Session: Poster Session: Diagnostic Testing 2008
Tuesday, October 28, 2008: 12:00 AM
Room: Hall C
Background: Automated microscopy can measure growth rates of small numbers of immobilized bacteria to rapidly identify MRSA. We report performance of this method using S. aureus (SA) clinical isolates, and retrospective chart review to assess potential impact on antimicrobial prescribing. Methods: Frozen SA isolates were resuspended after 24-h growth on blood agar. After 2-h, 10 μL aliquots of 1x1E6 CFU/mL were pipetted into microfluidic flowcells. 200-500 bacteria were immobilized onto poly-L-lysine coated glass. An image analyzer measured growth rates after 1-h induction by 1 μg/mL then 3-h of 6 μg/mL cefoxitin. SA was classified as MRSA or MSSA according to growth arrest within the observation time. Results were compared to the original culture. Charts were abstracted for antimicrobial days of therapy against SA for 3 days after culture obtained, and categorized as active/optimal; suboptimal/redundant; or inactive. Results: The microscopy method correctly classified 17/19 MSSA and 39/39 MRSA. The 2 incorrectly classified isolates were small colony variants from the same patient. Sensitivity and specificity in identifying MRSA was 100% [0.88-1] and 89% [0.65-0.98], respectively.

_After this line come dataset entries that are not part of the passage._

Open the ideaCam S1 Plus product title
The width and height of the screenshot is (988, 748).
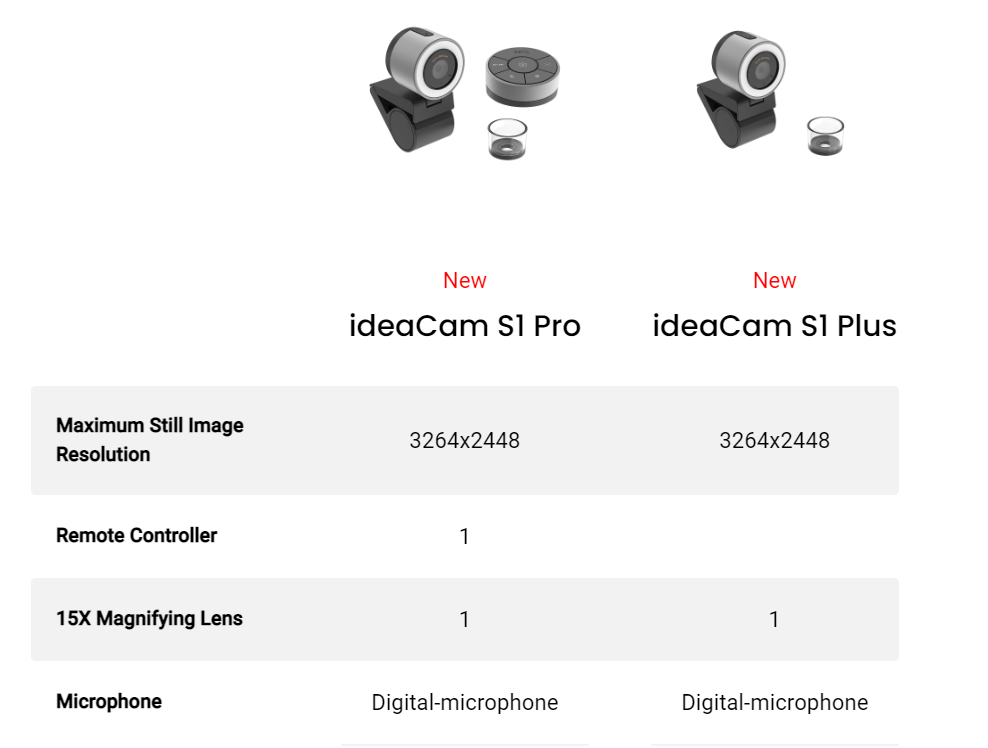(774, 326)
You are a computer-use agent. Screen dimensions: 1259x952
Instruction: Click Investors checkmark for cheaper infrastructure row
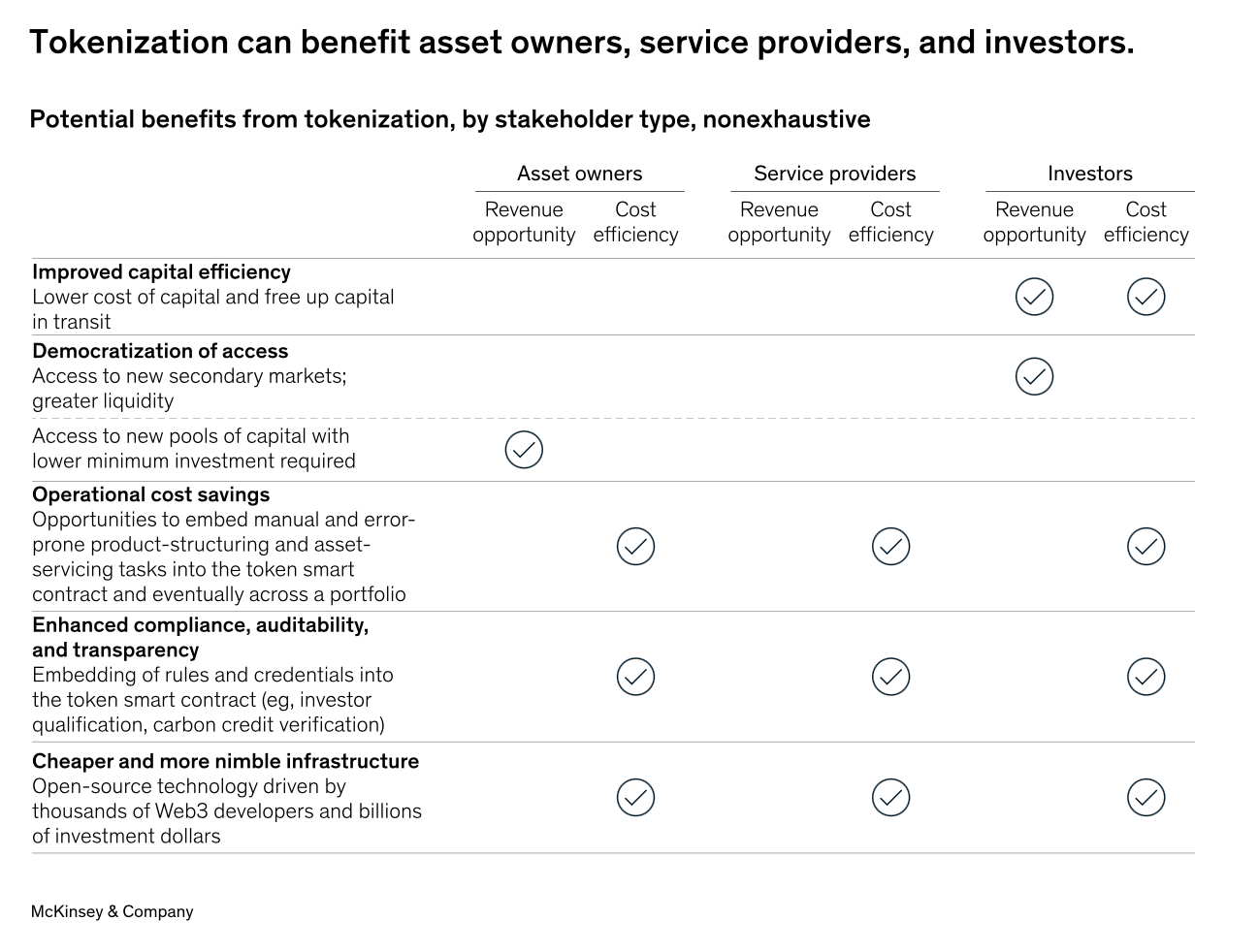click(x=1146, y=798)
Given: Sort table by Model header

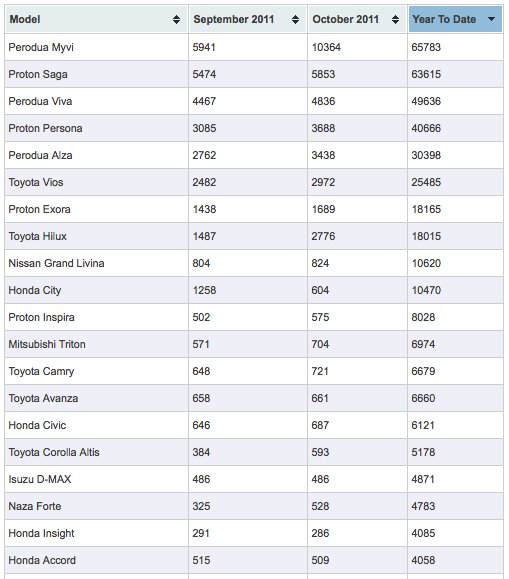Looking at the screenshot, I should click(96, 20).
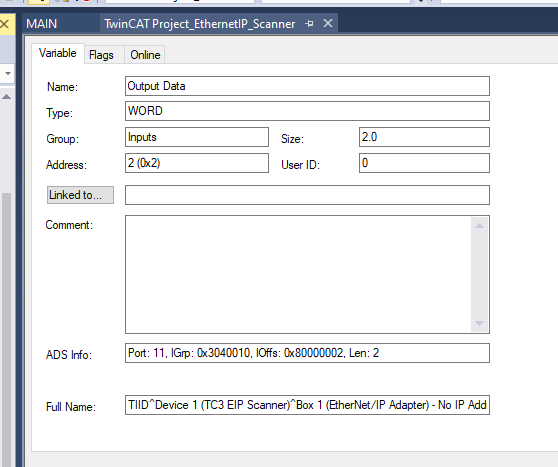Click the Size field showing 2.0
This screenshot has height=467, width=558.
424,137
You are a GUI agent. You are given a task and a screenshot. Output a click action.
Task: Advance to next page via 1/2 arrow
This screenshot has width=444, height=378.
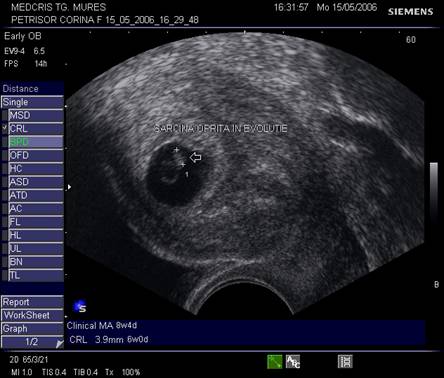click(59, 343)
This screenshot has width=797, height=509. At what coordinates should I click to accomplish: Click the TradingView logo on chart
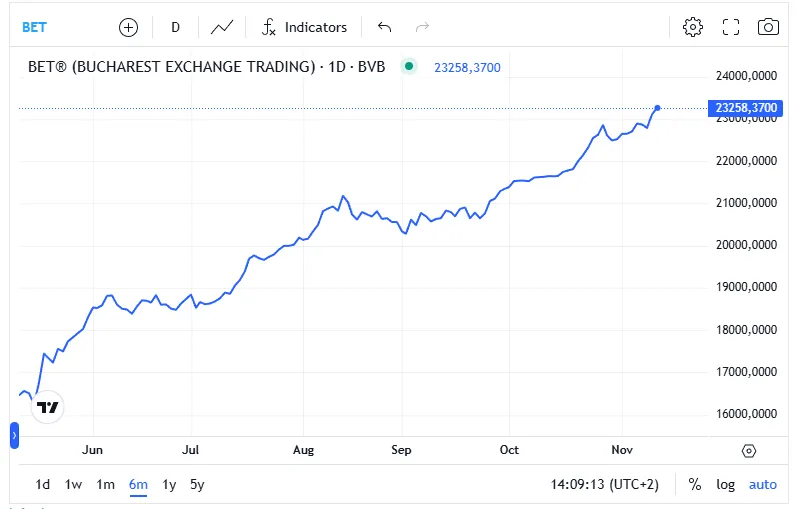[48, 407]
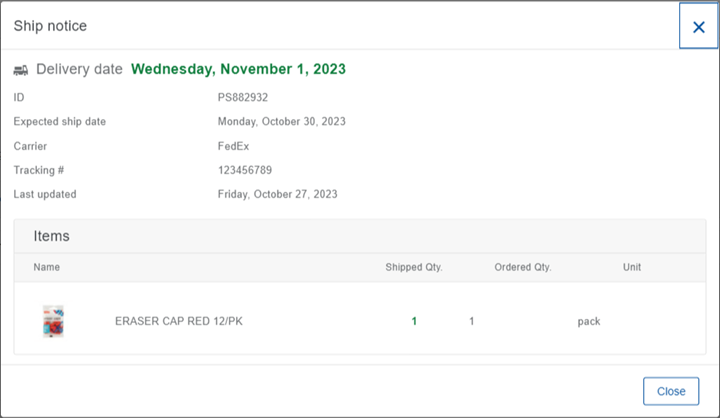Viewport: 720px width, 418px height.
Task: Click the Ordered Qty. column header
Action: point(523,267)
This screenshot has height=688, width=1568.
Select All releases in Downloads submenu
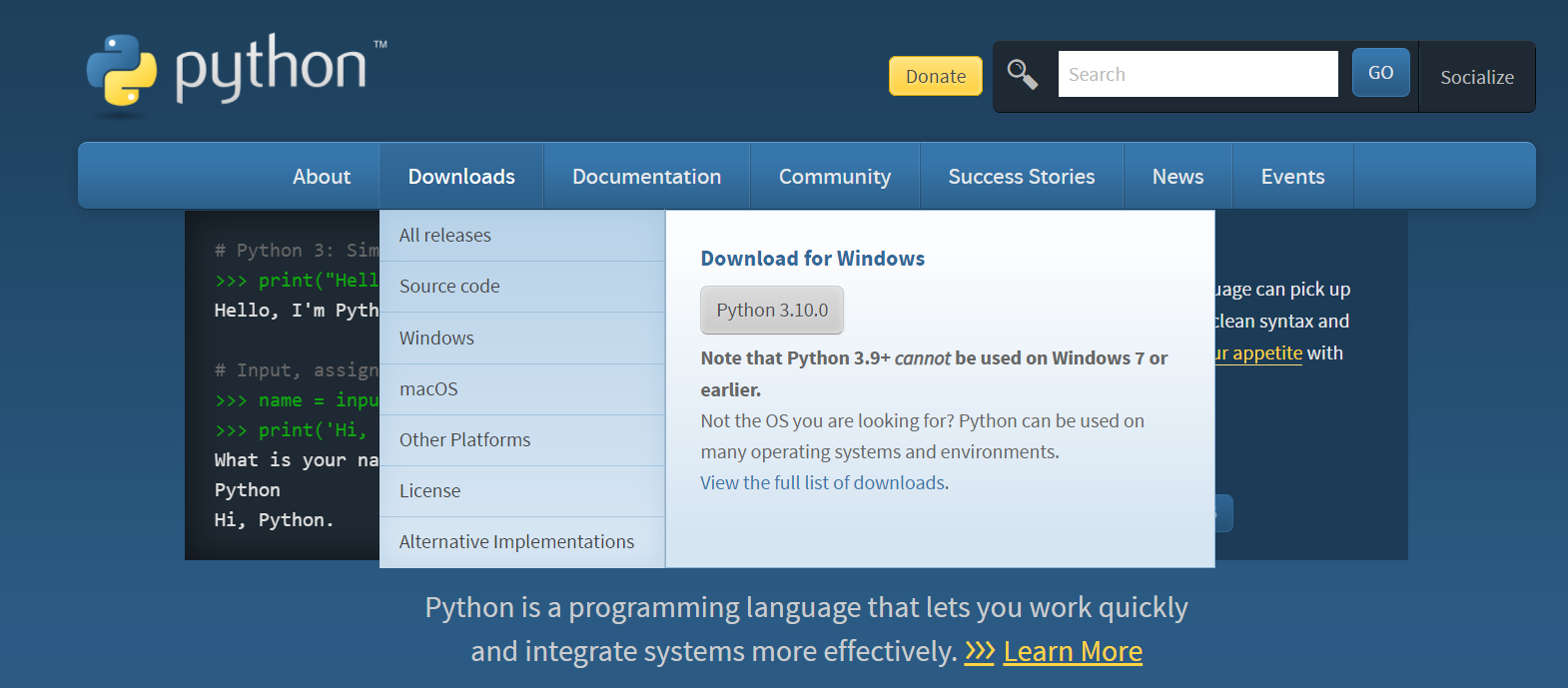[445, 236]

For 52 charts reviewed, 208 days of therapy were prescribed vs SA in the 3 days while awaiting culture results. Based on SA susceptibility, 96/208 (46%) days of therapy were considered active/optimal; 55/208 (26%) days were suboptimal/redundant; and 57/208 (27%) days were inactive. If used directly with patient specimens, the new method could have raised the active/optimal rate from 46% to 97%. Conclusions: The new method effectively identified MRSA within 4 hours using small numbers of bacteria from clinical isolates with an inoculum size compatible with direct extraction from clinical specimens. It shows promise for reducing the high rate of inactive and suboptimal/redundant therapy observed while awaiting results from conventional cultures.